Did Bay think that this big-budget, star-laden Disney summer movie was going straight to video?
Connery gets top billing (and a co-executive producer credit) in this grotesquely violent paranoia thriller, as John Patrick Mason, a federal prisoner whose identity has been erased (by Arnold Schwarzenegger, perhaps?)
He's also the only prisoner to ever successfully escape from Alcatraz, so his expertise at traversing the maze of tunnels below the infamous prison is needed when outraged Gen. Francis Xavier Hummel (Ed Harris) takes over the island with a troop of psychotic Marines.
Hummel also takes 81 civilian tourists hostage, then threatens to kill off everyone in San Francisco with four rockets armed with a deadly nerve gas unless his demands are met.

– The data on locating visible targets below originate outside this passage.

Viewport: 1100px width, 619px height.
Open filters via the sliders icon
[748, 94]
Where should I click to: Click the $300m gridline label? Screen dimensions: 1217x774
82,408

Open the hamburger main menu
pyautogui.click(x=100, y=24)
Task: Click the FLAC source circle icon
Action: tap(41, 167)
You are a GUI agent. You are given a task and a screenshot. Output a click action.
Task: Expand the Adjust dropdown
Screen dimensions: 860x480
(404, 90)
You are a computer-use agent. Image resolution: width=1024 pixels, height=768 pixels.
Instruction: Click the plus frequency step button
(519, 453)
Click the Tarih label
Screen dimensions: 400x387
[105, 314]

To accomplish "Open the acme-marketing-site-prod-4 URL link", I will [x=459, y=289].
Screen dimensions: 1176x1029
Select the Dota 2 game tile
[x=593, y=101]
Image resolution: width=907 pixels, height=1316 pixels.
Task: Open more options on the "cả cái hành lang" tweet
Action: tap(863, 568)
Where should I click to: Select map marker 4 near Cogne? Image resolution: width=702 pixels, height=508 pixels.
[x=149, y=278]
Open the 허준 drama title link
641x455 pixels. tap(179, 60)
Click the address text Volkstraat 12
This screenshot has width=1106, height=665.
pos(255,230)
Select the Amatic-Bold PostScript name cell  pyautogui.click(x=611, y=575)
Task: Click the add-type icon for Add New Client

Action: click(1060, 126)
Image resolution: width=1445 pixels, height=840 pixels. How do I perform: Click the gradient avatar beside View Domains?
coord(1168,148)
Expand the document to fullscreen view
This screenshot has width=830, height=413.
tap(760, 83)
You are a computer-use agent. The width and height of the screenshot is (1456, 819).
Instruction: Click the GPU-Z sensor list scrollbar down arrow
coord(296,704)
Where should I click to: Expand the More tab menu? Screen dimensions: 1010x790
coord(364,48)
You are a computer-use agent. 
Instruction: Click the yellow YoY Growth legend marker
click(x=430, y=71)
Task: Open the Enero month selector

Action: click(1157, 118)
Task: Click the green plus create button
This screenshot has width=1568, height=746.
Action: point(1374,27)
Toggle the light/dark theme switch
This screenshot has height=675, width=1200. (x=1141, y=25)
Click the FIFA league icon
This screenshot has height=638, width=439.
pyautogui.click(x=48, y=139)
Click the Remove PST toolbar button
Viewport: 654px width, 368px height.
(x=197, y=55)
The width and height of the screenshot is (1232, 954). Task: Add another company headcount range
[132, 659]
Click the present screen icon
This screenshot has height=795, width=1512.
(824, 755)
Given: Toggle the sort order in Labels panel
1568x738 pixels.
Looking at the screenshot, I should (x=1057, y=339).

Hummel wants money for families of soldiers who died in covert combat missions families who have been denied benefits.
Meanwhile, mild-mannered FBI chemical wizard Stanley Goodspeed (Cage), is brought in to disarm the rockets. And, naturally, he and Mason become a reluctant dynamic duo once they land at Alcatraz.
Eventually, Mason tries to show Hummel the futility of his quest: "I don't see how you cherish the memory of the dead by killing another million." That's obvious from the film's opening scene, and by commenting on it late in the movie, the filmmakers simply acknowledge their contempt for the audience, as if to say, "We know it's stupid, but we also know you'll buy it."
And even if Hummel does see the error of his ways, he's surrounded himself with too many kill-for-the-thrill wacko Marines to turn back.
"The Rock" may be most notable, however, for carrying the familiar government-paranoia theme to its zenith. Everyone is so corrupt and evil in this film except Mason and Goodspeed, of course that you may leave the theater with thoughts of moving to another, safer country. Say, Bosnia.
Truth be told, Cage, Connery and Harris all seem to be trying to make more out of this than is possible. Cage does a reprisal of his repressed Secret Service agent from "Guarding Tess," Connery is his usual stoic self even when playing an out-of-touch ruthless killer (and in the film's early stages, he manipulates his captors as if he's Hannibal Lecter) and Harris is a misguided but sincere patriot.
All three attempt some subtle touches here and there, trying to give their characters some modicum of depth. (Other stalwart and familiar character actors who join them include Michael Biehn, Tony Todd, William Forsythe, John C. McGinley, David Morse and John Spencer.)
But director Bay will have none of that he's quickly on to the next spray of gunfire and shattered glass, trying to outdo any other summer pictures that may be competing for the biggest, the loudest or the most destructive.
By the time Cage says, late in the film, "OK, that's just about the most awful thing I've ever seen," the audience should be ready to agree.
The season's biggest disappointment so far, "The Rock" is rated R for considerable violence, some gore, wall-to-wall profane and vulgar language and a sex scene.